Wednesday, February 1, 2017

The Future Of Transportation - Elio Motors

Let me say up front that I'm an enthusiastic fan of the Elio vehicle. Having built something similar, if nowhere near as good looking, I believe that Paul Elio has the right idea. He also has the right marketing approach, building what is essentially a fully enclosed 3-wheel motorcycle and calling it a commuter vehicle. Think about it. Small engine plus very light weight equals impressive gas mileage and reasonable performance at a modest price. Now here's the problem.

I've been following Scott Adams' blog for about a year now learning a bit more about marketing and business management, and today he put up a post that summarizes what's wrong with the Elio project.
There are two basic styles of management. One is the cautious style of Fortune 500 companies. The other is the rapid-iteration and A/B testing style of entrepreneurs. Trump is bringing the latter style to the office. The markers for this style of management include:
1. Rapid and decisive hiring and firing.
2. Bias toward action.
3. Rapid A/B testing. Release the early beta version and judge reactions. Adjust accordingly.
4. Emphasis on the psychology of success. Entrepreneurial management includes lots of persuasion and bullshit because entrepreneurs have to fake it until they make it. In other words, they have to create demand via persuasion.
Compare that management style to a large company style. Big companies move slowly in both hiring and firing. They get caught in “analysis paralysis” because no one wants to be seen as making a mistake. And they don’t do rapid testing and iteration with consumers. They try to get it right before any customers see the product.
Elio Motors started out with a very simple and austere vehicle made from available OTC parts that would have provided carpool lane access, all weather capability, modest price, and attractive styling. I saw this vehicle and got to sit in it although no one was allowed to drive it. Everyone liked it pretty much as it was and the question most often asked was "What's the Sport model going to be like?"

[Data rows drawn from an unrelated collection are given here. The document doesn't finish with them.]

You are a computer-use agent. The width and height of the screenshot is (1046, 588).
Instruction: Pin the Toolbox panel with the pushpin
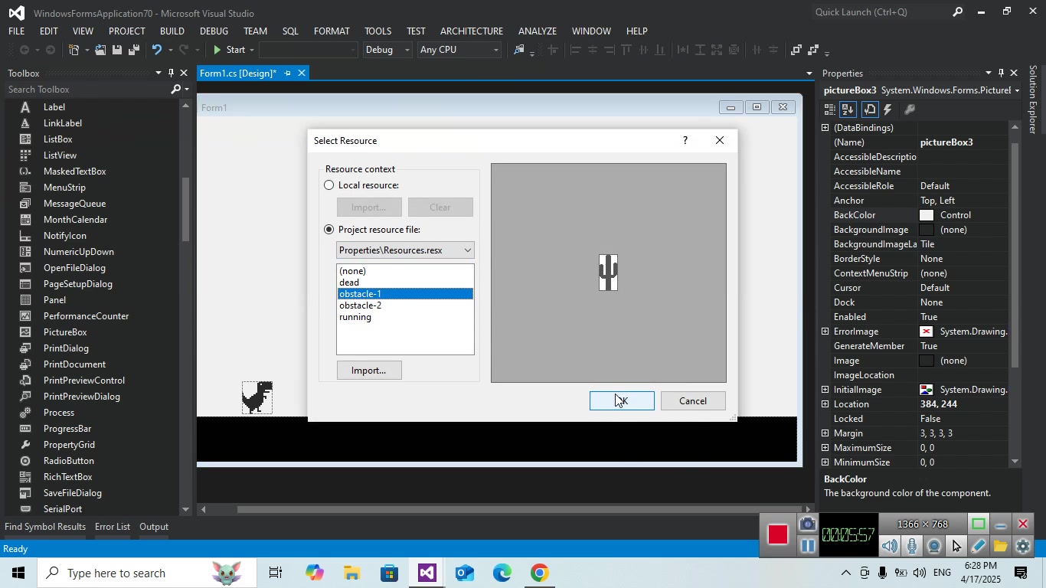click(171, 74)
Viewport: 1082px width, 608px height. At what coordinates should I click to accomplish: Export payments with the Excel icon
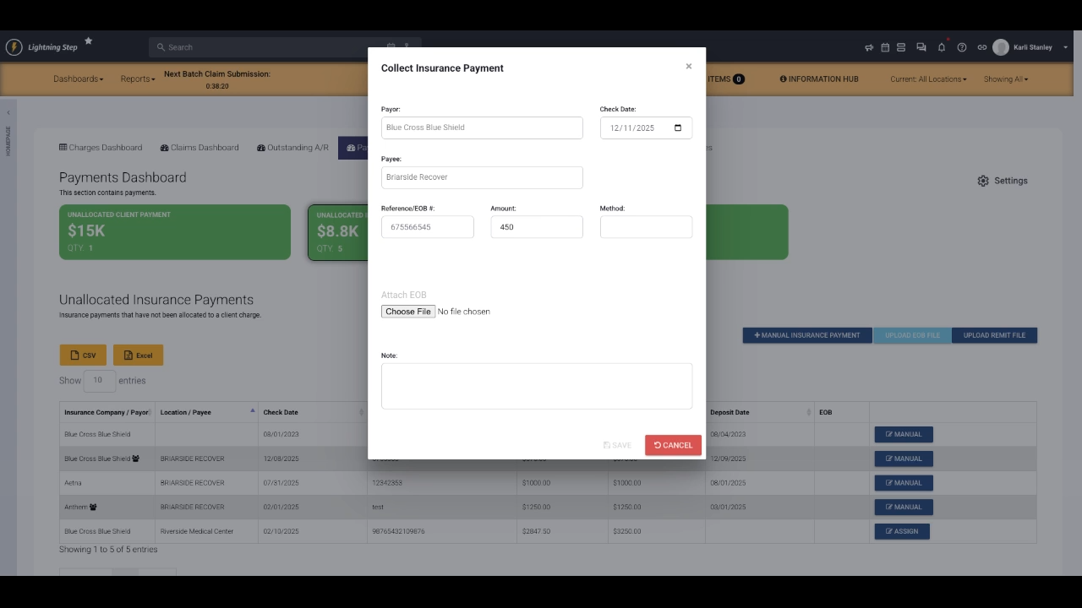point(138,355)
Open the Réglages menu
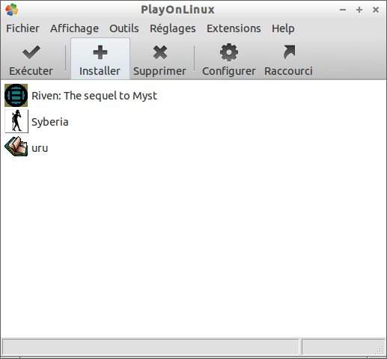The image size is (387, 359). tap(173, 28)
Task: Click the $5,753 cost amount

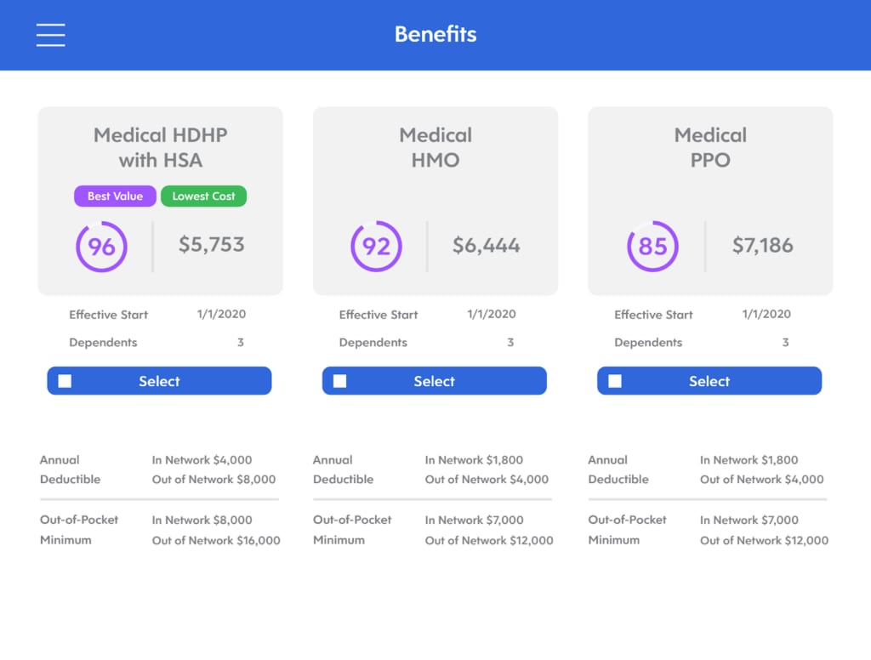Action: tap(212, 244)
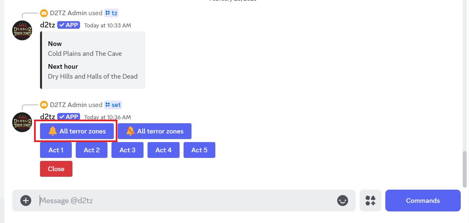Pick the Act 5 button
The width and height of the screenshot is (469, 223).
coord(199,150)
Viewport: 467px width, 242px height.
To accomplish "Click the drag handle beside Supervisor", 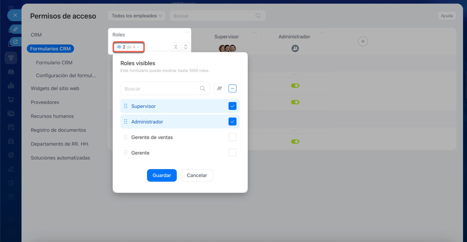I will [126, 106].
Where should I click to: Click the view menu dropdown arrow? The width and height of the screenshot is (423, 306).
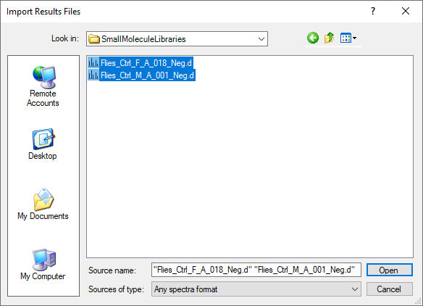tap(355, 38)
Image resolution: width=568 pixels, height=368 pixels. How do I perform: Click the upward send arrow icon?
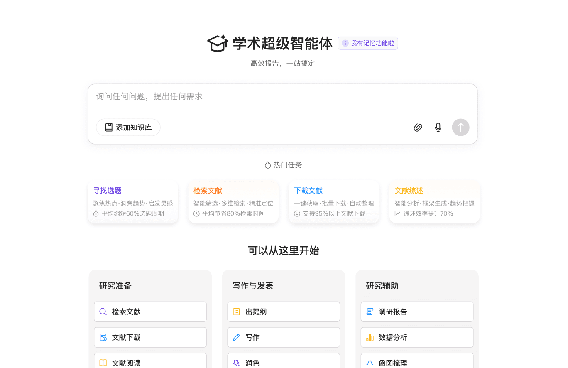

I don't remember how long ago this was, about 5 or 6 I think, but production was supposedly about a year out and about 20,000 deposits had been taken for the first ones. Note the steps listed above for successful entrepreneurial management, especially steps 3 and 4 which I was expecting would come next.

Instead the press releases were headlining the retired executives from behemoth auto makers who were being hired to oversee the operations of the company as though this was the next Ford Motor Company, emerging fully formed from the brow of the founder.  I don't know what other states have done, but the effort by Elio to get the vehicle removed from the mandatory helmet laws in a lot of states has also gotten it removed from the motorcycle exemption to the HOV lanes here in Colorado, removing a big reason for buying one in the first place. Wait long enough and the government will regulate you right out of business since if no one owns one, no one will be harmed by the regulation, right?

So here they are 5 or 6 years later, acting like a behemoth company, but with no product to sell, showing off the 6th iteration of the machine as though it were the Gen 6 release of the already best-selling 6000 SUX*. Compare this to the description of large company management style in the Adams piece and you now understand why the Elio vehicle will probably never see production, which is really too bad because I want one. A Sport model, since I don't commute to work any more and don't worry if it gets less than 80 mpg.

*Obscure movie reference to a fancy car that gets terrible gas milage.


jon spencer said...

Elio is looking more and more like "vaporware".
Still would want one, especially if it came with a Hayabusa engine.

Billll said...

The original Elio was built much like a quad runner off road vehicle with a tube frame and plastic "snap-on" body parts. Quick and dirty and ready to go. It has evolved (Gen 6 I think) and is now a monocoque body with all the manufacturing bells and whistles of a modern vehicle. Swell, but all there is to show is a dozen (maybe) prototypes. There is a story out there that they are building 50 pre-production units for a fleet to use as evaluation vehicles. I have not heard how that's coming along.

As to motors I was planning to pick one up and install a Ford Eco-boost 1L engine which comes with a 5 or 6 speed manual tranny and can be easily tweaked to 150+ hp. This setup is already used for FWD vehicles so there's less fiddling to get it in, and just like the stocker, it's a 1 liter 3 cyl engine.